Copy the listing below word for word, keeping every line in its original order.

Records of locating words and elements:
§ §

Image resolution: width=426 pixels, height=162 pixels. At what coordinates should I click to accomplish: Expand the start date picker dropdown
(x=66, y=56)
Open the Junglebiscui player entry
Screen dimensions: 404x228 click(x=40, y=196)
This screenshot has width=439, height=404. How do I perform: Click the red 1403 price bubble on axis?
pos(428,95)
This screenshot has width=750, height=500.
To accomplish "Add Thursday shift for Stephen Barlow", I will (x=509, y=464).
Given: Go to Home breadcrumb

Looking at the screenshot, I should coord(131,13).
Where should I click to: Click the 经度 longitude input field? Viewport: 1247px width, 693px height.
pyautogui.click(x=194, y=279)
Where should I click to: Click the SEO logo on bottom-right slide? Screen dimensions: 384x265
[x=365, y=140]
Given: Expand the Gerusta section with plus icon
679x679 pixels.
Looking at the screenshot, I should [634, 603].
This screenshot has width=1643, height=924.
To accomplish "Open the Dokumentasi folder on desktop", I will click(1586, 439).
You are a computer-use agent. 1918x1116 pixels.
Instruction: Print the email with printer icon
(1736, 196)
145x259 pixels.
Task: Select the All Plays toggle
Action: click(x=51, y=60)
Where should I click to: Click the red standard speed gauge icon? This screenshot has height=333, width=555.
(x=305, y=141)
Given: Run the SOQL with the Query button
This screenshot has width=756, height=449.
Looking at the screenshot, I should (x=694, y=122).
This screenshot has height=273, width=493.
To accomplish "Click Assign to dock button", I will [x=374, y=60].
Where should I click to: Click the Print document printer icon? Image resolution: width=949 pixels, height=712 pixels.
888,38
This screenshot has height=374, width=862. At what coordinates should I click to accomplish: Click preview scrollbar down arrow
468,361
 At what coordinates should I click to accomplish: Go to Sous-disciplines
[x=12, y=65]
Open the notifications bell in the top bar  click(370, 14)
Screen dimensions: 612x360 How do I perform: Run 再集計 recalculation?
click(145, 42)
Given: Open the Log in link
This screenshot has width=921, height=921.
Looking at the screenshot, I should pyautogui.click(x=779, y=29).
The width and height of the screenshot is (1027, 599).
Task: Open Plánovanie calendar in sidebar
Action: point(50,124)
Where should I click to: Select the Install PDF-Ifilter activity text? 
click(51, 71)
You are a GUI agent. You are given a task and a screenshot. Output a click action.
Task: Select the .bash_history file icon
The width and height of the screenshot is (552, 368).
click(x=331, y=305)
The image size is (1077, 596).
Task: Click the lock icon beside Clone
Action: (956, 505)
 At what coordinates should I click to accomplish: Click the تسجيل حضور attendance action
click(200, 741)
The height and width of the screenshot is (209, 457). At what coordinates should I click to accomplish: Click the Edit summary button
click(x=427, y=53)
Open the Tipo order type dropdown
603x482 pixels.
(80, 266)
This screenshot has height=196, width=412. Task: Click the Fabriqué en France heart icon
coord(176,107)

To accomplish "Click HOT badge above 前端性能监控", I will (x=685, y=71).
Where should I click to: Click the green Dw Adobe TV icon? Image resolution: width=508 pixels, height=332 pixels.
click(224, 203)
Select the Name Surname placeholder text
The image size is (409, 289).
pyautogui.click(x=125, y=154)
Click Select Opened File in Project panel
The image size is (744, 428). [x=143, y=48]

§ §

Exercise answer:
Image resolution: width=426 pixels, height=162 pixels. At what coordinates should I click to accomplish: Expand the start date picker dropdown
(x=66, y=56)
Open the Junglebiscui player entry
Screen dimensions: 404x228 click(x=40, y=196)
This screenshot has width=439, height=404. How do I perform: Click the red 1403 price bubble on axis?
pos(428,95)
This screenshot has width=750, height=500.
To accomplish "Add Thursday shift for Stephen Barlow", I will (x=509, y=464).
Given: Go to Home breadcrumb

Looking at the screenshot, I should coord(131,13).
Where should I click to: Click the 经度 longitude input field? Viewport: 1247px width, 693px height.
pyautogui.click(x=194, y=279)
Where should I click to: Click the SEO logo on bottom-right slide? Screen dimensions: 384x265
[x=365, y=140]
Given: Expand the Gerusta section with plus icon
679x679 pixels.
Looking at the screenshot, I should [634, 603].
This screenshot has width=1643, height=924.
To accomplish "Open the Dokumentasi folder on desktop", I will click(1586, 439).
You are a computer-use agent. 1918x1116 pixels.
Instruction: Print the email with printer icon
(1736, 196)
145x259 pixels.
Task: Select the All Plays toggle
Action: click(x=51, y=60)
Where should I click to: Click the red standard speed gauge icon? This screenshot has height=333, width=555.
(x=305, y=141)
Given: Run the SOQL with the Query button
This screenshot has width=756, height=449.
Looking at the screenshot, I should (x=694, y=122).
This screenshot has height=273, width=493.
To accomplish "Click Assign to dock button", I will [x=374, y=60].
Where should I click to: Click the Print document printer icon? Image resolution: width=949 pixels, height=712 pixels.
888,38
This screenshot has height=374, width=862. At what coordinates should I click to accomplish: Click preview scrollbar down arrow
468,361
 At what coordinates should I click to accomplish: Go to Sous-disciplines
[x=12, y=65]
Open the notifications bell in the top bar  click(370, 14)
Screen dimensions: 612x360 How do I perform: Run 再集計 recalculation?
click(145, 42)
Given: Open the Log in link
This screenshot has width=921, height=921.
Looking at the screenshot, I should pyautogui.click(x=779, y=29).
The width and height of the screenshot is (1027, 599).
Task: Open Plánovanie calendar in sidebar
Action: point(50,124)
Where should I click to: Select the Install PDF-Ifilter activity text? 
click(51, 71)
You are a GUI agent. You are given a task and a screenshot. Output a click action.
Task: Select the .bash_history file icon
The width and height of the screenshot is (552, 368).
click(x=331, y=305)
The image size is (1077, 596).
Task: Click the lock icon beside Clone
Action: (956, 505)
 At what coordinates should I click to accomplish: Click the تسجيل حضور attendance action
click(200, 741)
The height and width of the screenshot is (209, 457). At what coordinates should I click to accomplish: Click the Edit summary button
click(x=427, y=53)
Open the Tipo order type dropdown
603x482 pixels.
(80, 266)
This screenshot has height=196, width=412. Task: Click the Fabriqué en France heart icon
coord(176,107)

To accomplish "Click HOT badge above 前端性能监控", I will (x=685, y=71).
Where should I click to: Click the green Dw Adobe TV icon? Image resolution: width=508 pixels, height=332 pixels.
click(224, 203)
Select the Name Surname placeholder text
The image size is (409, 289).
pyautogui.click(x=125, y=154)
Click Select Opened File in Project panel
The image size is (744, 428). [x=143, y=48]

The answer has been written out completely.